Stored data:
----------------------------------------
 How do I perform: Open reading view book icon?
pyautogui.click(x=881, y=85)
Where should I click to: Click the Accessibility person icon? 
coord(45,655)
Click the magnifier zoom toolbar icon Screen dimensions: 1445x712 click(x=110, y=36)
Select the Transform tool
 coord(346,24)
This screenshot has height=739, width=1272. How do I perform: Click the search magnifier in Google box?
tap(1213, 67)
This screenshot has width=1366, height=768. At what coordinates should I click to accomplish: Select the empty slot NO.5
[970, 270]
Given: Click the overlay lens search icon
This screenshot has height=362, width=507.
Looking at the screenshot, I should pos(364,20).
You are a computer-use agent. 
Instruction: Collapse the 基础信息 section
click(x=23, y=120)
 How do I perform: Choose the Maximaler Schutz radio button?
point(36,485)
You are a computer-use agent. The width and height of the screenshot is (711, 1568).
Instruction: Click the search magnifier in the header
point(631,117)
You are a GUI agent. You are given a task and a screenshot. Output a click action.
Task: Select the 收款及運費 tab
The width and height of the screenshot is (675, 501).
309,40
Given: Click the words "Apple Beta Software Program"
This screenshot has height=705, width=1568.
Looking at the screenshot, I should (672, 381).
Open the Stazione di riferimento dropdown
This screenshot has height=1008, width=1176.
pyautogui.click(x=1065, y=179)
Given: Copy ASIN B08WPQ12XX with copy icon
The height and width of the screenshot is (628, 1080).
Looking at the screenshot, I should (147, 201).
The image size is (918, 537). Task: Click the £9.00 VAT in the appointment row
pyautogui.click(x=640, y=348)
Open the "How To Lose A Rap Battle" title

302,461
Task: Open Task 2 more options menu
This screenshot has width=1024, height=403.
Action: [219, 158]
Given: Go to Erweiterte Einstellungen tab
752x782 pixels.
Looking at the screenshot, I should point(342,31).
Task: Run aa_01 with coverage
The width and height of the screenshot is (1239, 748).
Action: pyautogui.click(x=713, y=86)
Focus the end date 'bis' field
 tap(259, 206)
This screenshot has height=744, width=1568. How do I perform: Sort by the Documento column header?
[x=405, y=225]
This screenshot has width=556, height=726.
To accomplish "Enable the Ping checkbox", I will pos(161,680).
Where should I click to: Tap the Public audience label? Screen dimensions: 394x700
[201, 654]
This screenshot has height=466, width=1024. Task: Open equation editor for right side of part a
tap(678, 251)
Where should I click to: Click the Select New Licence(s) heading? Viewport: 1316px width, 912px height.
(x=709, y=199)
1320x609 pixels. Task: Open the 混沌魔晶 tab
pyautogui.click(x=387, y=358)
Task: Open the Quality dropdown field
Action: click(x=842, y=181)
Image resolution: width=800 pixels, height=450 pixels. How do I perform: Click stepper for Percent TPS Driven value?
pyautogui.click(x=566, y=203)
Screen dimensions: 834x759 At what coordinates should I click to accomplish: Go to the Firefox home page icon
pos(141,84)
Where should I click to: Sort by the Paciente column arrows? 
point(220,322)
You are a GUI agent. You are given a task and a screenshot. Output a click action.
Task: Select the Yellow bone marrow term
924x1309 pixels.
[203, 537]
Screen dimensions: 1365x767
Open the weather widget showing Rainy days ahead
----------------------------------------
WHAT TO DO: With the line that contains "Screen dimensions: 834x759" as the start, output every line through the end of the entries exactly. Add no other lines.

RESPONSE AREA:
Screen dimensions: 834x759 At what coordinates should I click to accomplish: Go to the Firefox home page icon
pos(141,84)
Where should I click to: Sort by the Paciente column arrows? 
point(220,322)
You are a GUI agent. You are given a task and a screenshot. Output a click action.
Task: Select the Yellow bone marrow term
924x1309 pixels.
[203, 537]
Screen dimensions: 1365x767
Open the weather widget showing Rainy days ahead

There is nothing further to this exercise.